The Providence Journal reported Russell said Hughes’ rhetoric fails to meet the criterion for respectable discussion on the issues of gender and sexuality.
“These are not debatable issues in the scholarly field of gender studies,” Russell said. “It’s not only outdated, it’s never been a part of the gender and women’s studies movement.”
“Trans people are people, period,” Russell added, stating members of the transgender community have expressed hurt and angry feelings over Hughes’ comments as well as concerns for their own safety.
Russell questioned whether someone with Hughes’ views should be allowed to teach in the classroom, according to the Journal, and said the URI administration responded to concerns about Hughes’ comments with seriousness.
“I just want to be very clear that academic freedom of speech does not protect someone in regards to discriminatory actions or behaviors,” Russell stated.
URI distanced itself from Hughes in its statement published on the school’s website:
The University of Rhode Island respects the rights and dignity of each individual and group. The University does not support statements and publications by Professor Donna Hughes that espouse anti-transgender perspectives and recognize that such discourse can cause pain and discomfort for many transgender individuals. The University is committed to transgender rights and the need to eliminate all forms of discrimination and violence aimed at transgender individuals and the LGBTQIA+ community.
The school continued that it “recognizes that faculty have the same rights, obligations, and responsibilities as other American citizens, and that the university “honors and respects the right to freedom of speech under the First Amendment for all citizens, including our faculty, without censorship or retaliation.”
Nevertheless, URI asserted:
A faculty member’s First Amendment and academic freedom rights are not boundless, however, and should be exercised responsibly with due regard for the faculty member’s other obligations, including their obligations to the University’s students and the University community. As stated in the above referenced documents, faculty have a special obligation to show due respect for the opinions of others and to “exercise critical self-discipline and judgment” and “appropriate restraint” in transmitting their personal opinions.

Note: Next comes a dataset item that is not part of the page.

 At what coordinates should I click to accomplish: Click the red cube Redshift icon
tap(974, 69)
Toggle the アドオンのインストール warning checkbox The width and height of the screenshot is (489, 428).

The Journal reported Hughes’ response:
A person cannot change their sex. That is a fact. I have a PhD in genetics so I think I am qualified to write about the basics of sex. And even for those who might question that, I have the right of free speech to say that sex is immutable. In fact, I think I have a civic responsibility to speak out on false claims and harm I see happening to young people who are being told they can change their sex.
In a statement to the College Fix, Hughes’ attorney, Samantha Harris, said her client “has become the target of a coordinated online campaign by people soliciting students to file complaints about her with the university and, in the words of one Twitter user, to ‘take her down.’”
Harris also responded to URI’s statement by noting its implication is that Hughes’ essay may not be protected as free speech by the First Amendment “because she somehow failed to show appropriate restraint in the expression of her opinion.”
Hughes received support from Professor Robert P. George, McCormick Professor of Jurisprudence at Princeton University.
“If the U of Rhode Island thinks it can intimidate — or silence — Women’s Studies professor Donna Hughes, it will be amusing to watch the trainwreck,” he wrote. “This is a woman who has taken on the sex-traffickers and the thugs who run the porn industry. She’s fearless.”
Hughes told the College Fix she is not satisfied with URI’s statement and she is not backing down.
“I’m known as someone who expresses my opinion and have been willing in the past to advocate for the rights and protection of women and girls and to oppose laws and policies that result in their harm and exploitation,” she said.
“The university needs to state they are committed to academic freedom and free speech, and take steps to demonstrate that those principles and rights are more than words,” Hughes added.